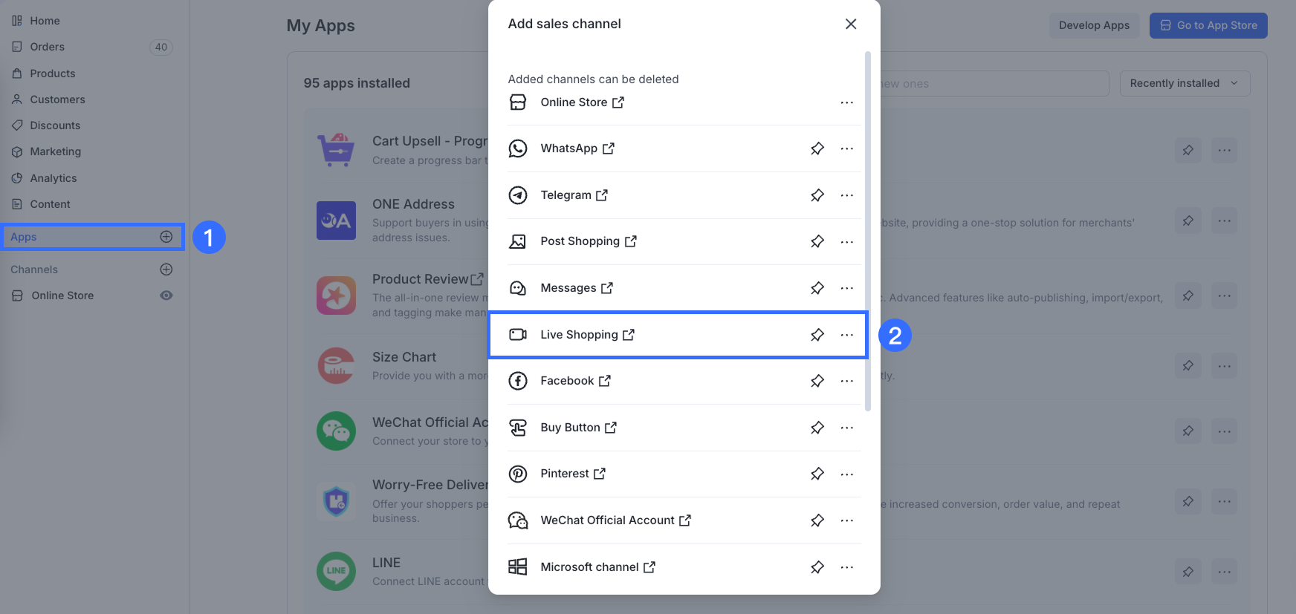This screenshot has height=614, width=1296.
Task: Toggle Online Store visibility eye icon
Action: click(166, 295)
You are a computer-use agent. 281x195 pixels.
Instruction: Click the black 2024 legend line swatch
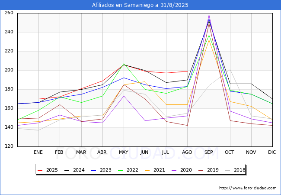(x=67, y=170)
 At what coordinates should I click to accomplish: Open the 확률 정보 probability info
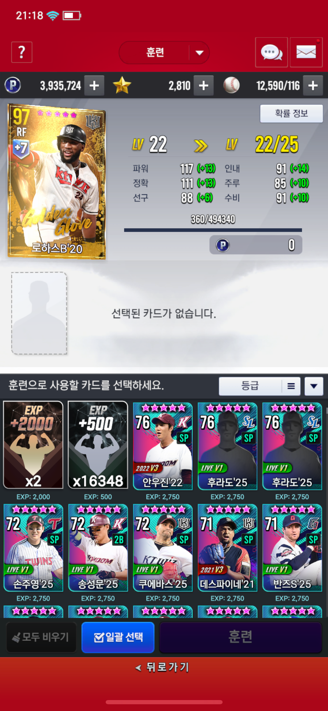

┄┄┄┄┄┄┄┄┄┄┄┄┄┄┄┄┄┄┄┄

## BRIEF
Rewrite the listing above with "swatch" changed to "marker" and everything else left as it is. Omit the pictures from your answer.

## WRITTEN ANSWER
This screenshot has height=614, width=1296.
Task: Toggle Online Store visibility eye icon
Action: click(166, 295)
You are a computer-use agent. 281x195 pixels.
Instruction: Click the black 2024 legend line marker
(x=67, y=170)
 At what coordinates should I click to accomplish: Open the 확률 정보 probability info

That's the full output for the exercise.